Consider a 2010 study by researchers at Yale University that involved babies as young as three months old watching a live ‘show’ of different shaped wooden blocks on a hill (the shapes corresponded to different characters, who either helped or hindered another character who was struggling to get up the hill).
The researchers found that the babies preferred looking at the helpful characters, suggesting early preference for altruistic social behaviour.
Similar research with five-month-olds has shown that they have a sense of ‘justified retribution’: they prefer characters who hinder a previously obstructive individual rather than help them.
A sense of fairness also emerges early. In a study last year by researchers at the University of Washington, 13-month-old babies watched a researcher who distributed crackers fairly or unfairly among two other adults.

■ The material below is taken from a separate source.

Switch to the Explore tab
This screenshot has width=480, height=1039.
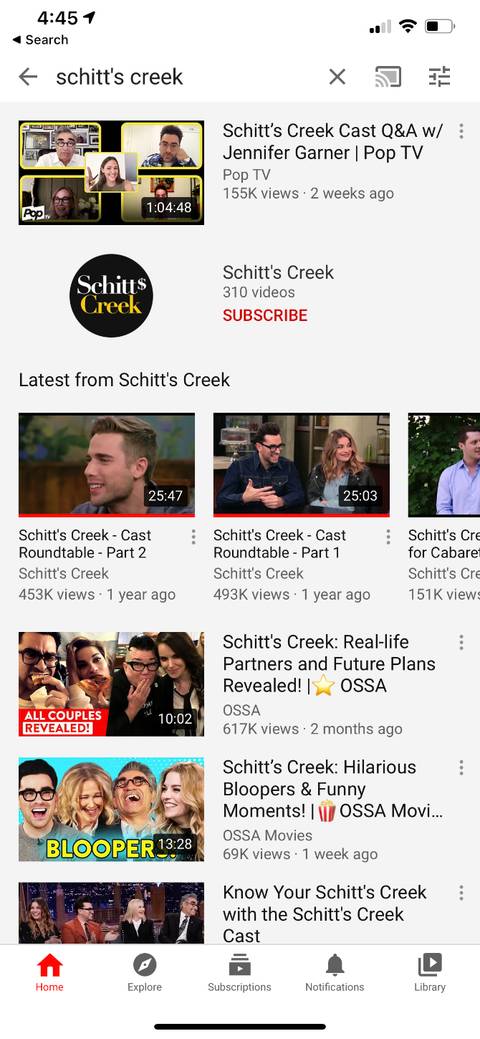tap(145, 973)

When the infants were given a chance to interact with the researcher, they were more inclined to interact with a fair researcher than an unfair one, indicating that they had a preference for fairness.
Finally, a cute line of research has looked at babies’ inclination to respond to the needs of others, showing that already by age one they will offer comfort to a person who has hurt themselves, or try to help someone obtain an item that’s out of reach.
The spontaneity of these behaviours has led scientists to believe that a sense of right and wrong is not entirely learned, but rather indicative of an evolved predisposition towards moral goodness.